结合EGFR 3'UTR的蛋白质复合物的分离与鉴定

In recent years, the function of Untranslated region(UTR) serves as one of the hotspots of biological research.There are some regulatory elements in the UTR of mRNA sequences, such as the stem loop structure. A number of proteins or protein complex may interact with these regulatory elements which may have an impact on mRNA transcription, processing, nuclear export and subcellular localization, translation and post-translational modifications consequently. Epidermal growth factor receptor(EGFR) is the key factor in singal transduction.
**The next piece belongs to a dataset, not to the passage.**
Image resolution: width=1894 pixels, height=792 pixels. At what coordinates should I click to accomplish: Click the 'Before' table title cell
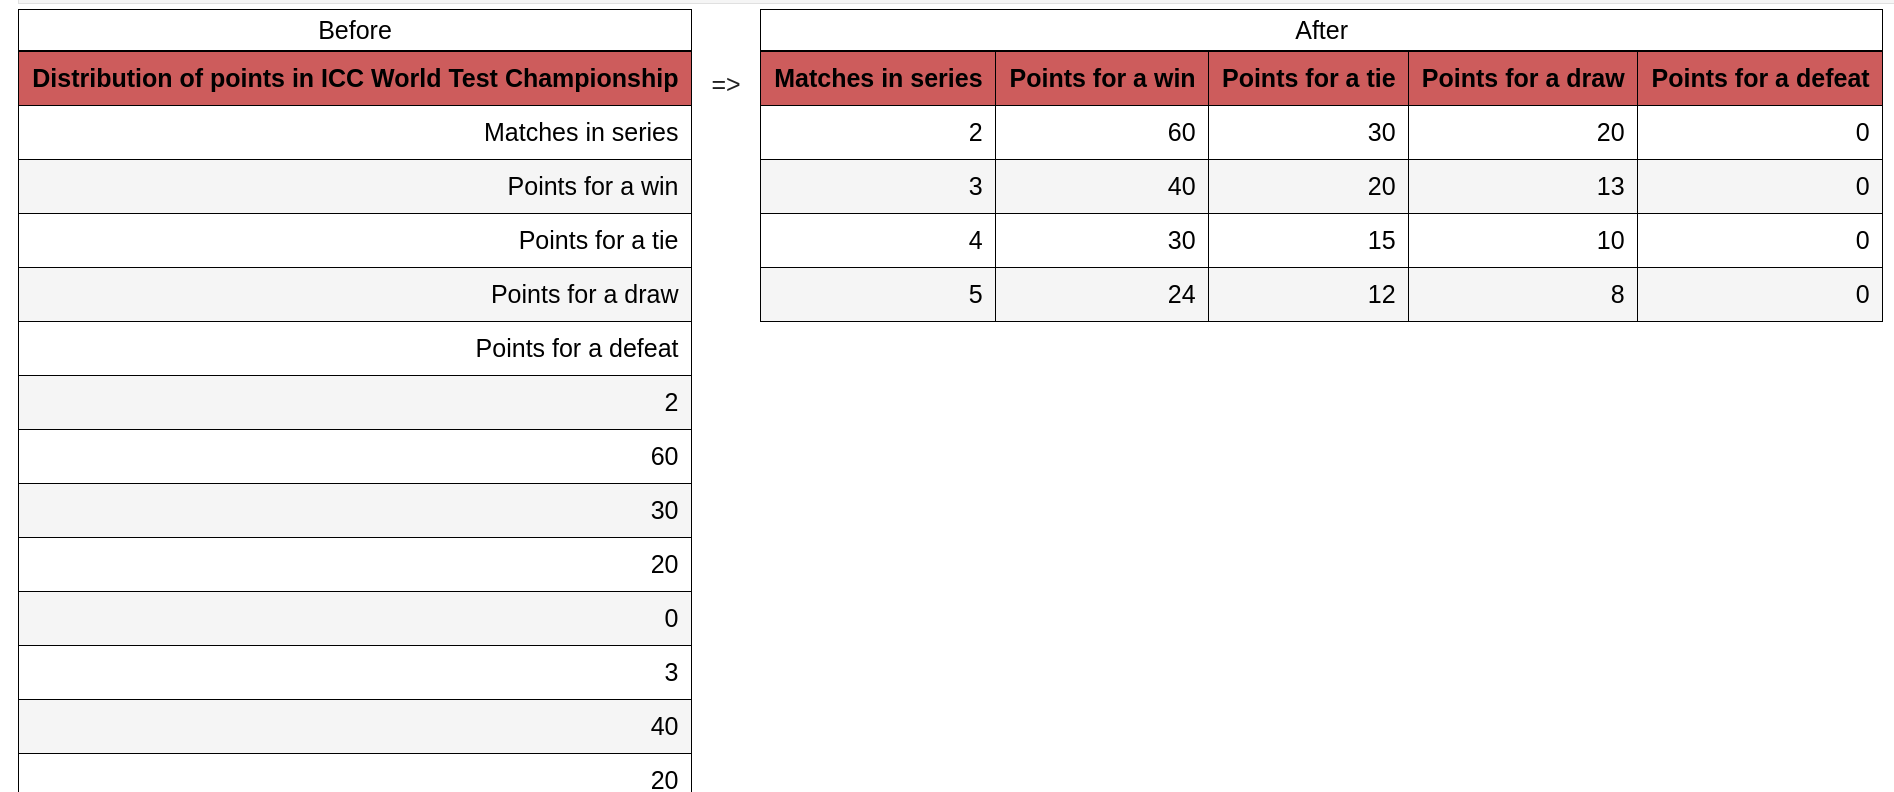click(355, 30)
Therefore, the function of EGFR UTR in cells is particularly important. In our study, the method of affinity pull down was used to isolate and identifie proteins or protein complex interacting with EGFR 3'UTR from whole cell lysate of HeLa. And then the MALDI-TOF-TOF mass spectrometry was used to analyse these proteins or protein complexes in order to clarify the potential function of EGFR 3'UTR in mRNA transport, mRNA stability, subcellular localization or translation. In our study, seven proteins which may interacted with EGFR 3'UTR have been identified using mass spectrometry. Among these proteins, hnRNP Q, hnRNP I, hnRNP A3, hnRNP A1 and hnRNP A2/B1 belong to heterogeneous nuclear ribonucleoprotein family. Other proteins including interleukin enhancer binding factor 3(ILF3) and hyaluronic acid receptor-mediated migration(RHAMM). These proteins we have identified in this study were mostly RNA binding proteins (RBP), which could be involved in maintaining stability, subcellular localization and protein translation of mRNA. The findings in our study will provide some reference valuable to further investigate the regulatory mechanism of EGFR 3'UTR.